Carfree State Street is arguably the heart and soul of the Madison isthmus; a walkable, vibrant commercial thoroughfare. However, the proliferation of downtown bars and street-party events means that the area’s rowdy university nightlife scene is bumping up against new residential condo construction right around the Capitol. In an era of dead downtowns, is it possible that Madison’s downtown is too lively?

Madison’s downtown is centred on the isthmus between Lakes Mendota and Monona, the two largest of a group of five. Designed in the 19th century on a grid similar to Washington, DC, and with a limitation on new building height – nothing can be taller than the Capitol dome – the Isthmus is human-scaled, pedestrian- and bike-friendly. Frank Lloyd Wright’s Taliesin is in nearby Spring Green, and the city is thus dotted with several Wright designs, notably the lakeside Monona Terrace and its boulevard leading down from the Capitol.

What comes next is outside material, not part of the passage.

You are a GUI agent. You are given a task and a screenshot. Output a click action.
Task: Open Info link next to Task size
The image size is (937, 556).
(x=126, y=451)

State Street runs diagonally off the Capitol Square, forming a straight corridor to the University of Wisconsin’s lakeside campus. In the 1970s, State Street was designated car-free; only pedestrians, buses, taxis and bicycles are allowed, and all are granted equal traffic status. There’s extensive bike parking all around the core and on-campus; State Street itself employs traffic calming measures such as wide sidewalks lowered until nearly at grade level. It’s a popular and busy commercial thoroughfare, with a mix of restaurants, sidewalk cafés, outlets, chains, bakeries, and more, catering from bohemian student accoutrements to upscale boutiques.

Orpheum Theatre, State Street, Madison, WI.

Orpheum Theatre, State Street. Photo: AJ Kandy.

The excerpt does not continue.